Could you count the lines in the data that contain "computer"? Reply with the number only.
────
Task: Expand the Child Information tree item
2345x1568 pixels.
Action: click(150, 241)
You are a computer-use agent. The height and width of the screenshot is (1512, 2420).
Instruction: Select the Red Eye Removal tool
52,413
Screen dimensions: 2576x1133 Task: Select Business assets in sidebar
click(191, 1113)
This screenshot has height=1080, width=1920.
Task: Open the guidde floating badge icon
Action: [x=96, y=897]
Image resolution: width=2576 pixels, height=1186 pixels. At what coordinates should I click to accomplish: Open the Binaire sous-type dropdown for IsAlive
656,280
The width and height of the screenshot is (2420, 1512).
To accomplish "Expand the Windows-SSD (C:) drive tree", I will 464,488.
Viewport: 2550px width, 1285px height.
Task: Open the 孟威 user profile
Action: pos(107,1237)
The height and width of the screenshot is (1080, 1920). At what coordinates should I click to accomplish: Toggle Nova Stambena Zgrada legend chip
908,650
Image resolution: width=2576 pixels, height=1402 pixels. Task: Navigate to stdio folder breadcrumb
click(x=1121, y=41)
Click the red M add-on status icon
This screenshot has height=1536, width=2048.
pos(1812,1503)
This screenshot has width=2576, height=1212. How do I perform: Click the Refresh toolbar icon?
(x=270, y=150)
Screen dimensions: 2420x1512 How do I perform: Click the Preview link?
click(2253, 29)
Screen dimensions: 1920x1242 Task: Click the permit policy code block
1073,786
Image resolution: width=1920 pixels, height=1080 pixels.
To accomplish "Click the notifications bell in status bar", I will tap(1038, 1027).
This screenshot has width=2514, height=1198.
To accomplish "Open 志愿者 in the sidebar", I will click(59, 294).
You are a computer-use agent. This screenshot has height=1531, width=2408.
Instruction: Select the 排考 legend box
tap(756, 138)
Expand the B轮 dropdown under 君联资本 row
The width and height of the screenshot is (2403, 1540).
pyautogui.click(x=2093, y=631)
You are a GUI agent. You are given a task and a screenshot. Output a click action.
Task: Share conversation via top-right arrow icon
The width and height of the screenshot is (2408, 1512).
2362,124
────
** Exercise result **
2